Tag: #pivots

  • Many pivots?

    Pivots have joined the vocabulary of entrepreneurship thanks to Steve Blank and Eric Ries. It has become so prevalent that when you ask any entrepreneur who isn’t making much progress, you get a response – “I am making a pivot.” The question that immediately comes to our mind is, why are you pivoting so many times!

    Pivots simply refer to changes in a strategic component of the venture building, guided by a goal. If one is changing the goal so many times, then are you at all making any progress, or are you simply confused? To understand the concept of pivot better, it is important to understand the lean start-up process beginning with the venture idea.

    An entrepreneur beginning with an idea should first acknowledge that there are many underlying assumptions made. You begin with testing these assumptions (which otherwise would weaken the foundation). The testing of assumptions requires an appropriate formulation of the hypothesis. A hypothesis that can be empirically tested through experiments. 

    The empirical testing begins with designing the experiments. Most often, entrepreneurs skip this critical step of experimental design. If you are not designing an experiment, you really cannot make causal inferences by running the experiment. You need to be pretty sure what the variation is before you can run with it and make a claim about the validity of a hypothesis. Testing the hypothesis takes the form of a version of the MVP (more on it later), which is then experimented to gather the outcomes. Based on this experiment’s outcomes, you infer if the assumption was accurate and realistic or just plain fiction. If the assumptions are inaccurate or fictitious, you must re evaluate the component of the idea and make amends. This amendment is what we refer to as pivots. If the assumption withstood the experimental test, you move ahead and persevere on the idea and build your venture.

    So next time you are claiming to be amid a pivot, ask if you have really tested your assumption and thus seek a change in the strategy to build the venture.

    Ask yourself:

    Have I identified the underlying assumption of my venture idea?

    What is a good experiment to test this assumption? It need not necessarily be building your MVP!

    What do the results of the experiment imply? Is the assumption invalid and, therefore, requiring a pivot, or am I simply fooling the world claiming to be in a pivoting mode all the time?

  • Passionate and headstrong or flexible with pivots

    Most inspirational stories about entrepreneurs go back to showing their struggle against all the odds, the victory of a passionate individual who overcomes all odds to build the venture of their dream. We could simply think – This is such a great motivation, isn’t it? In our story, too, we see the struggle, we see hardships, I am sure if we can stick passionately, be headstrong at building the venture, we would be successful!

    At the other end, walk into a bookstore and ask for books on the lean startup. Or go to the internet and check out lean. You will find that the underlying value portrayed is completely different. Be flexible, learn from the market. Make experiments fail quickly, learn, and improve. Here we see flexibility to be the dominant message.

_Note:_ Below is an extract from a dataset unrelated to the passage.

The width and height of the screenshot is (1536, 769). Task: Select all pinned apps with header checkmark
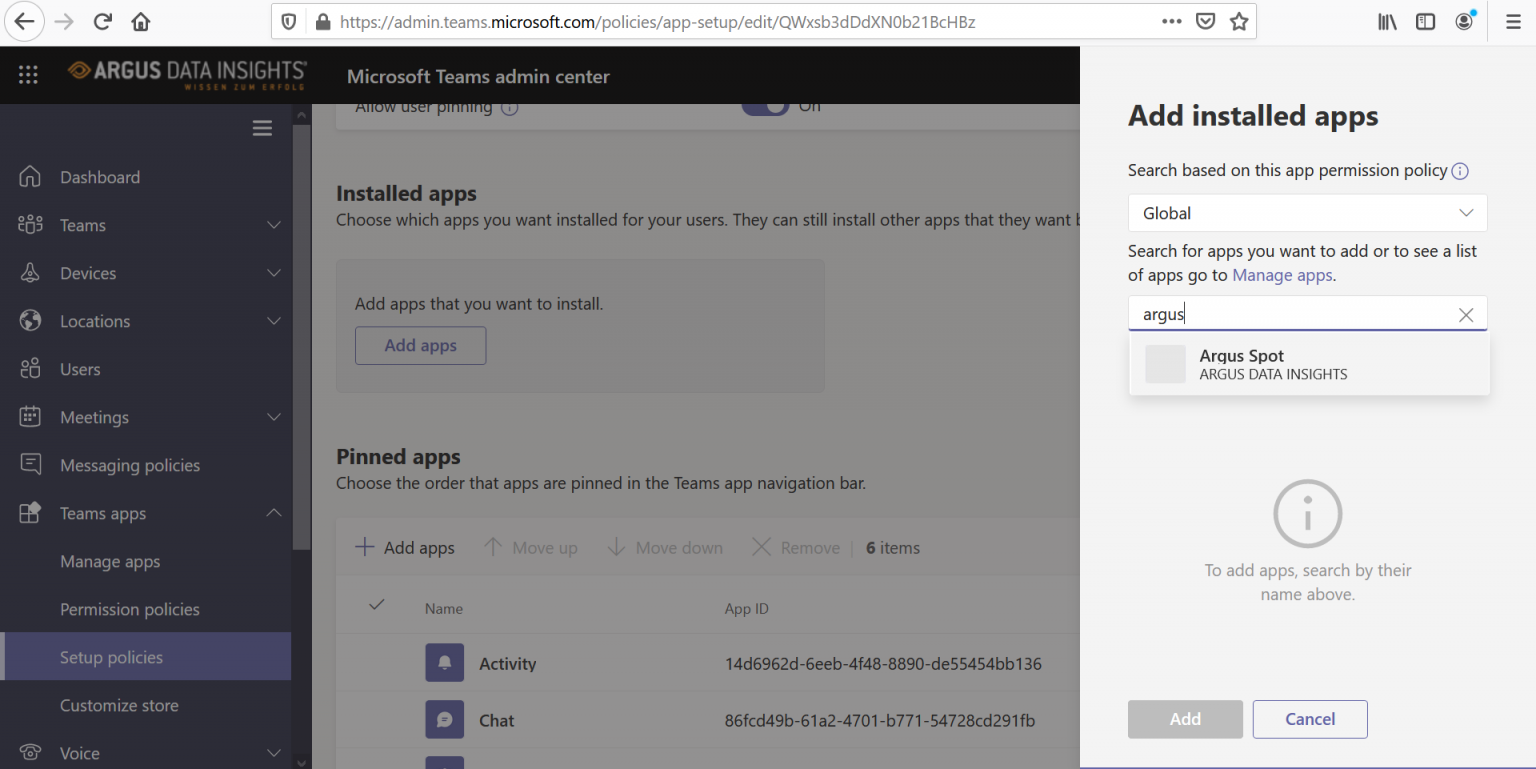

    If we take these two pointers together, it is but logical to ask – should I be passionate, or should I be flexible? What will guarantee success for me?

    The answer lies in understanding that both these are perspectives of the entrepreneurial journey. For those who begin questioning the delays in realizing their goals, being passionate is the answer. For those struggling to find the route, staying flexible and listening to the market is the answer.

    This does not give the complete picture yet. Passion allows you to invest the energies, handle the uncertain outcomes, and keep the efforts moving. However, the same passion could blind the individual as well as the team into believing blindly what they want to believe. Entrepreneurship is not about building something that only you want to build; it requires you to develop and sell the product, which means that someone outside the team should agree to the value that is being developed and then buy.

    If whatever you are building may end up not being valuable to anyone, what is the use of the passion? Listening to the realities as perceived by the market, out there, becomes necessary to develop the venture from the idea.

    More importantly, strike a balance in your approach – don’t be over passionate and thus deaf to the realities that the potential market is telling you.

    Ask yourself:

    Do I feel inspired by my work? Would I love to spend months without a result to get this venture to be sustainable?

    Am I listening to market reality? Does it differ from my firmly held beliefs? Should I question my beliefs with the new information I reach?

    Is there an alternate way to what I hold so closely and strongly? What is it that I am fighting for – building a business that is valuable or building something the way I see it?